Setup

Inside the MSI file format, again.

Far and away the most popular blog entry I have written to date is the entry where I discussed some of the inner details of the MSI file format. I find this slightly amusing since there is so little actionable information in that blog entry. I consider the blog entries about Windows Installer Components and the Component Rules far more useful to people working with setup.

In any case, that blog entry about peeking under the hood of the MSI file also got the attention of a couple of the Windows Installer developers. The first developer was very concerned about me discussing the undocumented file format. His primary concern was that more information on the file format would encourage people to try to access MSI files in strange and unusual ways that would in turn create application compatibility issues for the Windows Installer team. You would not believe the kind of hacks that exist in the Windows Installer right now that try to work around bad application installations. For a small taste check out Raymond Chen’s blog where he discusses a few of interesting application compatibility issues (not related to the Windows Installer, but should give you an idea). Ultimately, if you are working on something that depends on knowledge about undocumented features or file formats to succeed (and no, my blog does not count as documentation) then please stop right now.

The other Windows Installer developer, Carolyn, reminded me of a couple details that I had forgotten since leaving the team. I thought that errata would make for a decent follow up to what turned out to be an overly popular blog entry. Besides, just like last time, my girlfriend is once again working on her homework so I thought I’d try to be productive too.

[Note: If you haven’t read my previous blog entry you should do that now.]

First, my comment about the way structured storage files became the base format for MSI files was admittedly a bit flippant.
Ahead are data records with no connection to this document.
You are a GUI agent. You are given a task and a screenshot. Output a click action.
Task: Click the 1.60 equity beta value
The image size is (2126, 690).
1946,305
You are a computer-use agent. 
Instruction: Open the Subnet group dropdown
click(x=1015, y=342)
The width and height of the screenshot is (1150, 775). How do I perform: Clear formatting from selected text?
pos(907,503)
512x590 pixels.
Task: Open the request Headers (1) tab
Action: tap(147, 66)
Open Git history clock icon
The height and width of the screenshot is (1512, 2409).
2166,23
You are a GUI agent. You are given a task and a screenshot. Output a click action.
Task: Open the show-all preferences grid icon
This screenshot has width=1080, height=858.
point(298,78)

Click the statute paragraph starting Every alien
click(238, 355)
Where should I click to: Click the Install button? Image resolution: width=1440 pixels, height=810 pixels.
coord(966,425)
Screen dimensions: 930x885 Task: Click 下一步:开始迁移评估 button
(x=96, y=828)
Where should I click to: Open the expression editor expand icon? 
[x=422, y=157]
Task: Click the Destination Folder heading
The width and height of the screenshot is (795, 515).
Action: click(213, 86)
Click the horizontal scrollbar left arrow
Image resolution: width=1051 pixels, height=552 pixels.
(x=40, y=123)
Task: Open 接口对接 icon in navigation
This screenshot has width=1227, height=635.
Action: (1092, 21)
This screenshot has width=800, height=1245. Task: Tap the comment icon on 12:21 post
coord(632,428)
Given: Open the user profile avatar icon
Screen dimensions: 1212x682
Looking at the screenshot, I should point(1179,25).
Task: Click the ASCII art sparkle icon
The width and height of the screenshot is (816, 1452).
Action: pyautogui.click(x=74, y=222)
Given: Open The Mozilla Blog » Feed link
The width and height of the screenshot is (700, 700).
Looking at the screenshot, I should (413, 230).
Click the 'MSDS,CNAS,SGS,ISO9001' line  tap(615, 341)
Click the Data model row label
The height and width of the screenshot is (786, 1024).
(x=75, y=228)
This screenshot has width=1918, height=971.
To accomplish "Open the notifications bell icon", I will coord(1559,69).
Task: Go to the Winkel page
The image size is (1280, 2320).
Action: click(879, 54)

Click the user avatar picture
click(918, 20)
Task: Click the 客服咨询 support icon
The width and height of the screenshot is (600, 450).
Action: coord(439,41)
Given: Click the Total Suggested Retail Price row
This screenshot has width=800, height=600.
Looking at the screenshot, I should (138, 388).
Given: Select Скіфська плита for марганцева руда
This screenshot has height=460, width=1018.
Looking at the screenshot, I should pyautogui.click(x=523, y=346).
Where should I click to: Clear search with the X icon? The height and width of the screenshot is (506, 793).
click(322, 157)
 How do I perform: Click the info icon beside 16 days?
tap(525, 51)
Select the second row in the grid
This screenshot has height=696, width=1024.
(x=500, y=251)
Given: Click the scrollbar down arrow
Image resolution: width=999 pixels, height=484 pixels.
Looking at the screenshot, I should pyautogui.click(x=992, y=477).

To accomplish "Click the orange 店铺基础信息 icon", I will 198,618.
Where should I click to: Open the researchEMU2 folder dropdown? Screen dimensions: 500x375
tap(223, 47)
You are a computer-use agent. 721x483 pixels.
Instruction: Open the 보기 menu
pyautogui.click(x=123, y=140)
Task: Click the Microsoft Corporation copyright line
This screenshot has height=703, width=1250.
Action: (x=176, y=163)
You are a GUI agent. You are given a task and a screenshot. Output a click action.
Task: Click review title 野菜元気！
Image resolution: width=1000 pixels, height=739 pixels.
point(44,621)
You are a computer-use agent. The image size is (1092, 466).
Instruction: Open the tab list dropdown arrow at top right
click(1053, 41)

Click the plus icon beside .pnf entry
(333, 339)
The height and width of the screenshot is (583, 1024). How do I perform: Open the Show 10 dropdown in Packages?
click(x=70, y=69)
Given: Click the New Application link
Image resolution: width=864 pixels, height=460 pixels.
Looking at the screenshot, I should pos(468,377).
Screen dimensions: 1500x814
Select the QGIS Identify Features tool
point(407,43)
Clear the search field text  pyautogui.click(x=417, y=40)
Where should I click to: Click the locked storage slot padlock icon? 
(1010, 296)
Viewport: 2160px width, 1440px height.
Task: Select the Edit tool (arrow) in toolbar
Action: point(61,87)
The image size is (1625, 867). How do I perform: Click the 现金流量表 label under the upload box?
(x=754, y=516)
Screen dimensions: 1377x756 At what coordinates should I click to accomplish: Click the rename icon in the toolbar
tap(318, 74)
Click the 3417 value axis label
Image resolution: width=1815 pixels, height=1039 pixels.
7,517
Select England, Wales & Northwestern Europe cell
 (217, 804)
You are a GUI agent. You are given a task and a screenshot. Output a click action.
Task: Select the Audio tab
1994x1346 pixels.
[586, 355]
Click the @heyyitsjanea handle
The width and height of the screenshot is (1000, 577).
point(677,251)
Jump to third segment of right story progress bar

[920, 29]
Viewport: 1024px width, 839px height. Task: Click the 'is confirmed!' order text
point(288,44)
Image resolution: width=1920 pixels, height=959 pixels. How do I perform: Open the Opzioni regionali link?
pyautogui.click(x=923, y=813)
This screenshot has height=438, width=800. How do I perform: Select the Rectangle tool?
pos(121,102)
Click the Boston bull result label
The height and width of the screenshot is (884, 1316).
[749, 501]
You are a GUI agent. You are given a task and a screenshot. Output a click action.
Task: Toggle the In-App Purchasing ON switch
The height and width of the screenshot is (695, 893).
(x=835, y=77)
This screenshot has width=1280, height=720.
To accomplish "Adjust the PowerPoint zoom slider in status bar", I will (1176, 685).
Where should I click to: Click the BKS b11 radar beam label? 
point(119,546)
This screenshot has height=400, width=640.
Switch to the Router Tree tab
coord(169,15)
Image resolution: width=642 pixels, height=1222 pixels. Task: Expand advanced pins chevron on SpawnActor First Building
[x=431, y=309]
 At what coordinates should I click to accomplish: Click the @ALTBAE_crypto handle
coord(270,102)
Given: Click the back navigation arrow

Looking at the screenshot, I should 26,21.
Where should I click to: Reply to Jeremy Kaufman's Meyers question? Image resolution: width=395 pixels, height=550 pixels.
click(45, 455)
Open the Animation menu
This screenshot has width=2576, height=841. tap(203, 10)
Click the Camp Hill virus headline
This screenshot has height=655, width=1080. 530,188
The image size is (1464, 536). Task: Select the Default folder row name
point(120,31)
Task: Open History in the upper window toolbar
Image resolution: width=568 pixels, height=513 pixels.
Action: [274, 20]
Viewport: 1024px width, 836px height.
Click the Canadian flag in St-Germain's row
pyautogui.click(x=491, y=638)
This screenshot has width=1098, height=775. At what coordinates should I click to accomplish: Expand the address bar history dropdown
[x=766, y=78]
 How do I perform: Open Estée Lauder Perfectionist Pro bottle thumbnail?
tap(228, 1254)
As Carolyn reminded me, the Windows Installer was originally going to ship (in 1998 or so) on three different architectures: Intel x86, Alpha axp64, and Macintosh PowerPC. Since structured storage files were a native part of the Windows 95 and NT operating systems and the Mac Office team had already ported over support for them (to interoperate with the Microsoft Office file formats) it made a lot of sense to start with structured storage files. At least somebody had already done the cross-platform testing.

Okay, so that explains the why structured storage files were chosen for the base file format, but why use a relational database format in the first place? On this point, my memory was better. Relational databases were just the “in” thing at the time. Picking a relational database file format in the mid-1990s would be kinda’ like picking XML as your file format today. I have to wonder if, in five year’s time, anybody will be questioning why the heck so many developers picked a verbose, text based file format for so many of their applications.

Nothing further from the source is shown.